What is a u line or l line target panic?

I've never heard those terms before.

Thanks,
Allen


----------



## cr74 (Oct 18, 2011)

some ppl call it that is is where you put pin on target and the pin falls below so you have to pick up bow or gun back on target then it gets harder and harder to try to hold its like someone is pushing your hand away from the bullseye


----------



## [email protected] (Aug 3, 2010)

Unfortunately your shot process is breaking down and there is no quick cure.You can sneak around it but it will keep raising its head and then get worse.Shut it down and get on the bail and then target aquisition drills(just draw and hold dont shoot and let down on random spots.Then start your bridge at 5 yards and start building your shot again.Good Luck


----------



## cr74 (Oct 18, 2011)

thanks to those who responded i will get it figured out im sure just looking for ideas as for the hinge release i shoot ive always shot 1 more comfortable to me dont have issues with a trigger either no punching it as in target panic just seem to be losing my fine aiming skills happy hunting and be safe all


----------



## aread (Dec 25, 2009)

I've been troubled by the same problem, so I've done a bit of research and come up with several things that cause this problem. A few of them are:

- head not held erect. tilting the head effect several muscles in the neck and shoulder that result in the pin droop. also, your balance is better if your head is over the center of your body mass. 
- weak bow arm - you want the biceps and shoulder top to be relaxed, but the triceps should be engaged as part of the bone to bone structure supporting the bow. 
- relaxing and loss of back muscle engagement when the draw goes over the let-off (assuming compound bow). keep these muscles engaged during the entire draw and execution of the shot.
- drawing to a spot above or below the X. if you draw so that you are on the X when you reach anchor, you don't have to make adjustments. to make adjustments, you have to relax some muscles. this change detracts from your steadiness
- focus - I've noticed that loss of visual and mental focus on the target. once you reach anchors, and begin aiming, you should maintain total focus on the X. If this is difficult to achieve, it's usually because there is something about your shot that you don't trust to run without supervision.

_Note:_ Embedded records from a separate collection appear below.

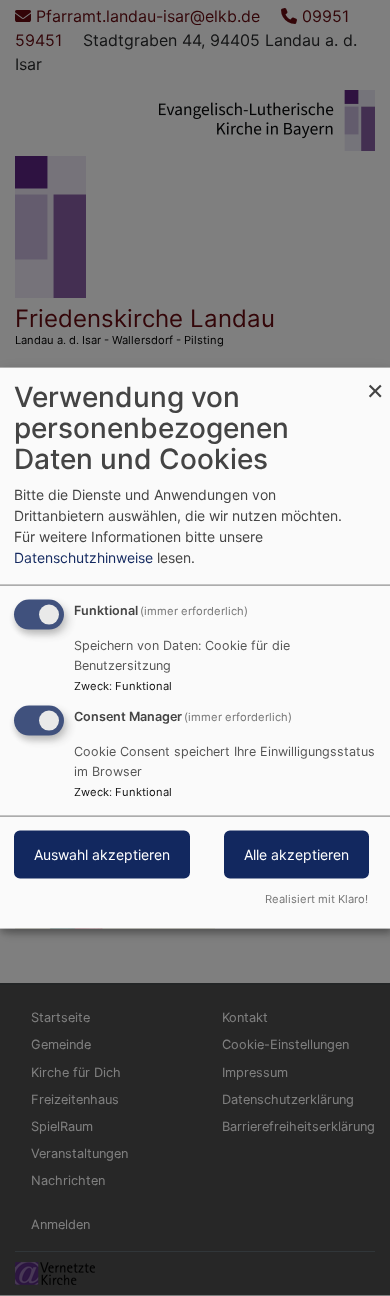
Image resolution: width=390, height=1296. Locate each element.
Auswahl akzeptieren (102, 854)
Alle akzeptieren (296, 854)
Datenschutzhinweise (83, 557)
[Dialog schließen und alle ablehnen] (375, 380)
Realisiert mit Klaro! (316, 898)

blank bale and short yardage practice is great for working out problems, but only if you know what to work on. the great thing about the blank bale is that you can focus your mind on a single part of your form without worrying about where your arrow will land.

Or maybe it's something simple like string creep or a change in tiller.

Hope this helps,

Allen


----------



## cr74 (Oct 18, 2011)

thanks a bunch aread yes my head is somewhat down i feel its more of a balance problem everyone says its cause i shoot a 4 power scope and im fighting to hold it still i was always taught to shoot with head down a little to keep movement down i have noticed that i dont seem to be as balanced im glad you have said what you did about that we all understand that optics will make you see the shake but with this problem im having isnt a shake its plain cant stay on x and always shoot high no matter what from fighting the bow back up taking too many muscles that should be relaxed to get it back to watch it fall again and im a long holder on a shot which isnt helping im glad for any and all help you all have given me guess i will just go back to blank bailing and the basics and see what happens in about another 1 and a half months thanks all again


----------



## aread (Dec 25, 2009)

cr74 said:


> ...taking too many muscles that should be relaxed ....


You are on the right track! 

The recent video by Dave Cousins and Liam Grimwood has an interesting way of describing this. They use the term "form breaks". Meaning anywhere in your form that is using muscle to support the loads that should be supported by bone and ligaments. 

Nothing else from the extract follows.